***** SOURCE PASSAGE

I stopped as the walls opened out. The floor was sandy but all I could see was a black void ahead. I swore profusely before shouting, "Long Legs," (thinking of the survey) and ran onward. After twenty metres my feet started sinking in the sand. Whoa. Before me lay a lake that stretched out as far as I could see. The sides were sheer, the roof couldn't be seen. I was speechless. We had forgotten the boat.

Sensing a quest, John and I became the "Knights of the Water Table" and left the Picos in search of a "barco inflado." A week later I finally returned with Rob, half excited, half nervous. With no one to hotbed us we were alone, 640 metres underground with three days to our callout. We slowly inflated the Speleo Ship Enterprise and got ready. I always like to shake people's hands on occasions such as these. With some trepidation Rob then stepped into the children's boat and paddled off into uncharted waters. I'll never forget that moment, the atmosphere, the unknown, the glow of his light floating off down our deep emerald lake. We're living in a strange land. We're standing on a strange shore. We're sailing on a strange sea. Lines from the Waterboys kept filling my mind. After seventy metres Rob vanished round a corner and shouted, "It doesn't go." Sceptical, I pulled him back and rowed across myself. It didn't go. I was shocked, my mind mixed up, No, It couldn't be. But it was indeed a sump. "Right, I'm going to find bypass," I asserted and smiled, remembering the discovery of the cave itself. We needed a lead for the following year. Getting soaked up to my waist I pushed a wet passage to no avail. We searched and searched, but as nothing was found, disappointment grew stronger and I snapped at Rob, irritated with myself. Time ticked by. Rob talked me up a nasty climb that broke into a large upper level. A pitch, a brief hope, and then boulders and frustration. I'm still sure there's a way on, after all, the water drops another 900m to the resurgence. But we didn't see it, the curtain was closed. I quietly packed a tacklebag and followed Rob back to camp.

**********
***** EXTRACTED ENTRIES

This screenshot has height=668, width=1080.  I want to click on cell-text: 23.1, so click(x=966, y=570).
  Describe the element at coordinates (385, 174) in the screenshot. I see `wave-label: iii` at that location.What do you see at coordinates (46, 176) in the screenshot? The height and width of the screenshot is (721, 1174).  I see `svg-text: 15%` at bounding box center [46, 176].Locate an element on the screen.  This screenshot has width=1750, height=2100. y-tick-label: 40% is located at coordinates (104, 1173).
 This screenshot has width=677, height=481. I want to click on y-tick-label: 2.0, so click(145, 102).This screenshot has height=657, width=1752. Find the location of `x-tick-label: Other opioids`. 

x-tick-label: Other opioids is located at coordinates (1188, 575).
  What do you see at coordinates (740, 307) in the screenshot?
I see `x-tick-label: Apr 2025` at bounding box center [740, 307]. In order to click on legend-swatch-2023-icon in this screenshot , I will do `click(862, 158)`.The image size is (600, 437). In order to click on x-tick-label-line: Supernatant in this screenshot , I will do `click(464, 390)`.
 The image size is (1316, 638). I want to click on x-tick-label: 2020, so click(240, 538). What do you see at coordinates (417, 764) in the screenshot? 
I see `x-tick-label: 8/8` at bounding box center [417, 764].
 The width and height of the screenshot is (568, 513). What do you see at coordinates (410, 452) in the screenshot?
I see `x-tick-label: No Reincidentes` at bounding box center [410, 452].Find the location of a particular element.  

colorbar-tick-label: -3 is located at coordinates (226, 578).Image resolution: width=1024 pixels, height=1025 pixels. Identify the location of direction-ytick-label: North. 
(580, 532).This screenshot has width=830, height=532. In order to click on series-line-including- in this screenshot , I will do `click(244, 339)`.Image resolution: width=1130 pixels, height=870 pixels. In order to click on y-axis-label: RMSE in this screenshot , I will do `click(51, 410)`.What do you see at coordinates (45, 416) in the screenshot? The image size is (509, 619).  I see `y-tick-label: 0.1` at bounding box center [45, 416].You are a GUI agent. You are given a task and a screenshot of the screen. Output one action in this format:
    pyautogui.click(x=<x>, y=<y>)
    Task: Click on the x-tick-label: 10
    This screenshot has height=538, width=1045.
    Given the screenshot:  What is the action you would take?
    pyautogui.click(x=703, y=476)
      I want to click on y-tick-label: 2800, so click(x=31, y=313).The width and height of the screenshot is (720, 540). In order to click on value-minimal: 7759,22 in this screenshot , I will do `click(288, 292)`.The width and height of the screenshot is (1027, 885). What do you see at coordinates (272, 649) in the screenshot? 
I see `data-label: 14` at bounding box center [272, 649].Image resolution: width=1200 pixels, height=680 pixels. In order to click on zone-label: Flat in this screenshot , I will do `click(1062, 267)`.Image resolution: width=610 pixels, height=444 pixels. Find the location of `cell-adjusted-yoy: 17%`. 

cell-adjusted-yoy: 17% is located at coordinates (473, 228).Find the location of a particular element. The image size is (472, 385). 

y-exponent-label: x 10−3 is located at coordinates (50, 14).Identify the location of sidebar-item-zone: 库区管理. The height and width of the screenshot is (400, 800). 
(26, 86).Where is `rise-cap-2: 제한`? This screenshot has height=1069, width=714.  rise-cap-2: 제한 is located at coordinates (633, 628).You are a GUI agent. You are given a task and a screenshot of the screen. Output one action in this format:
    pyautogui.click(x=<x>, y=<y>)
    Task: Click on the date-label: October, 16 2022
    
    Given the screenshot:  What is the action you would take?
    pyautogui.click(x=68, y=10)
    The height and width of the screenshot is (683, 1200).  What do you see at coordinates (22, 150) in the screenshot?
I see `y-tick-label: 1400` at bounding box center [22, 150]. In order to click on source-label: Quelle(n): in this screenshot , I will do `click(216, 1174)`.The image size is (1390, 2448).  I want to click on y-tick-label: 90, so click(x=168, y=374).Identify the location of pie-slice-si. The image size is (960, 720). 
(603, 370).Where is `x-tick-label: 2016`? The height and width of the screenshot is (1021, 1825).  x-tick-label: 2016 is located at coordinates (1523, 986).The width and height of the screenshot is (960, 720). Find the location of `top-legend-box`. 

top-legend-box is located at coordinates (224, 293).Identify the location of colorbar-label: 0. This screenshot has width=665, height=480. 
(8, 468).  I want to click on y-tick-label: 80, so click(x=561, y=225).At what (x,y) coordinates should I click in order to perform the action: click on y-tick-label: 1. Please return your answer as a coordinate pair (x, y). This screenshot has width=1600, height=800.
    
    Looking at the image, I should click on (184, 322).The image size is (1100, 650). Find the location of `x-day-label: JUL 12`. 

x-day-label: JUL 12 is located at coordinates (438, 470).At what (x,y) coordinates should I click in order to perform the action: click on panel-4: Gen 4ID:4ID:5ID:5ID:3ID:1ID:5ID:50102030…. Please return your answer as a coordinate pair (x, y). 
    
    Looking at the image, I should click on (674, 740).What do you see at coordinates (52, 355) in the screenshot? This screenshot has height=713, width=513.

**********

[ASSIGNMENT 1]:
In the caving account, what name did John and the narrator take on before leaving the Picos?
[ASSIGNMENT 2]:
Can you write out the caving account's wording from "I stopped as" to "forgotten the boat."?

[WRITTEN RESPONSE 1]:
The "Knights of the Water Table."

[WRITTEN RESPONSE 2]:
I stopped as the walls opened out. The floor was sandy but all I could see was a black void ahead. I swore profusely before shouting, "Long Legs," (thinking of the survey) and ran onward. After twenty metres my feet started sinking in the sand. Whoa. Before me lay a lake that stretched out as far as I could see. The sides were sheer, the roof couldn't be seen. I was speechless. We had forgotten the boat.